I’m a physician in your community and you say you have a right to health care. You have a right to beat down my door with the police, escort me away and force me to take care of you? That’s ultimately what the right to free health care would be.
That's so dumb that I'm going to address the stupid instead of addressing where the moral-fail occurs. If I'm a paying customer, I have a right to make a contract with someone for their labors. My right to health care is the right to be a consumer.  No one is saying Rand Paul has to get up out of bed and look at some eyeballs or the cops are going to force him to do jack shit. The health care debate is about allocating the resources of the community so that when any individual needs Rand Raul to come look at their eyes--Rand Paul gets paid.  He gets paid for what he does. The people in his office get paid.  That's not slavery. That's getting paid.   If he doesn't like looking at people's eyeballs for money, then he should have gone into a different business (OFFS, he went into politics, didn't he?)

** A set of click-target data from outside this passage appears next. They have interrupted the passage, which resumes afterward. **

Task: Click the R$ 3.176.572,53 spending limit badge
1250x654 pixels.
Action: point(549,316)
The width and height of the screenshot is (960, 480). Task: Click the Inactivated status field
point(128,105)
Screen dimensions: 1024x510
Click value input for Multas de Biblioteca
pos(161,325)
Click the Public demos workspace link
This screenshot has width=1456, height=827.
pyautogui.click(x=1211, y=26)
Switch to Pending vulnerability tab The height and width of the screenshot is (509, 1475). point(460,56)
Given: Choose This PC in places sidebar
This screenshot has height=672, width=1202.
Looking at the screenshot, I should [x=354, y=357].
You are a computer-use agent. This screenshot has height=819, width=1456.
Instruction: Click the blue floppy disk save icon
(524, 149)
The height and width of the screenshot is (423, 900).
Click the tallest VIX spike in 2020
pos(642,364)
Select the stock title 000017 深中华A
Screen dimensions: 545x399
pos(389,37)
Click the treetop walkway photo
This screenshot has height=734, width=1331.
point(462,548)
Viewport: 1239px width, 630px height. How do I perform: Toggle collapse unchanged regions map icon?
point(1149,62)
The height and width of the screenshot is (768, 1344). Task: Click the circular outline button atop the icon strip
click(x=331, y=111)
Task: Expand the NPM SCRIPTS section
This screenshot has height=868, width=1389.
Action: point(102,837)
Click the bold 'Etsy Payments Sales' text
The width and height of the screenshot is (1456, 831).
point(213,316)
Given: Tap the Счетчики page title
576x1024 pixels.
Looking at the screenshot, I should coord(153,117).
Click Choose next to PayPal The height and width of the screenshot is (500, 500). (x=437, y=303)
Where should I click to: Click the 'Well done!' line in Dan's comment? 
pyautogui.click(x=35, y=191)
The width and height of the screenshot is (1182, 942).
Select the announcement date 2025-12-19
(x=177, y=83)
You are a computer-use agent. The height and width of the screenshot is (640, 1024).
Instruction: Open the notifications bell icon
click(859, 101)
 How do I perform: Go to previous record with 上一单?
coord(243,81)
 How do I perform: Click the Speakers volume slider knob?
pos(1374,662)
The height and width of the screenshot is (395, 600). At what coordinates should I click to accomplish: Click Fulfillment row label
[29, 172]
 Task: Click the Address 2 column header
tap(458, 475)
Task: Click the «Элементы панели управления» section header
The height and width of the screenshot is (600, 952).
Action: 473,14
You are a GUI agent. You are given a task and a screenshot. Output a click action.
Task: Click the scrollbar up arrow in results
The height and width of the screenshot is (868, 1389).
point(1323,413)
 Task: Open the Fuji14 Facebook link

Now I think he's using this "government thugs march in and enslave him" rhetoric because the truth is a little uglier. He doesn't see where anyone has the responsibility to pay taxes that are then used to pay a doctor for someone else's health care. That's also really dumb.  We pay for other people's use of different services all the time. We are all paying in various ways for other people's access to, say, firefighting services or police services--we just don't think about it in those terms. The reason we do it is because we all benefit. If my neighbor's house is on fire--I want someone to put it out before mine is damaged. If there's a crook out there stealing cars, I want hir caught before zie steals mine.  And if there's sick kids in the neighborhood, I want them taken care of before they infect mine. People don't live in a hermetically-sealed bubble where they and only they are responsible for their own troubles.  We have socialized services for things like water-testing and food inspection because we all benefit. There's a shared benefit for a community where we take collective responsibility for the health of people. What he is saying is "If you can't pay for it--die already. No one is paying for you, freeloader."

That he himself is a doctor makes this kind of awkward, though. Hypocritical oath, much?

But this sort of misunderstanding of how it all works is evident when his old man Ron Paul talks about FEMA.  What the senior Paul is saying is that in the case of a natural disaster, mind you, people have done something stupid and should be responsible for themselves. In a natural disaster. One was very stupidly living in an area that was prone to wind, rain, snow, tectonic plate shifts, mudslides or fires. You know, like the planet Earth. He also seems to be kind of disconnected from what FEMA actually does, or why there's such a thing as whole areas designated "disaster areas". If you and about a few thousand of your neighbors are homeless, you are not going to be able to wait, homelessly, for your insurance check so you can go  to Home Depot and fix your problem.  The whole community might have a sudden and desperate lack of access to services and goods they need, like water and food and a roof over their heads. That's why an agency like FEMA comes in--to save lives, not to "bail people out". What a weird perspective he has! It's as if other people don't....matter?

I don't really think blowing off the welfare of your fellow human being was what human civilization, let alone the USA, was based on.

I don't understand how people with so little common understanding about government went into politics at all.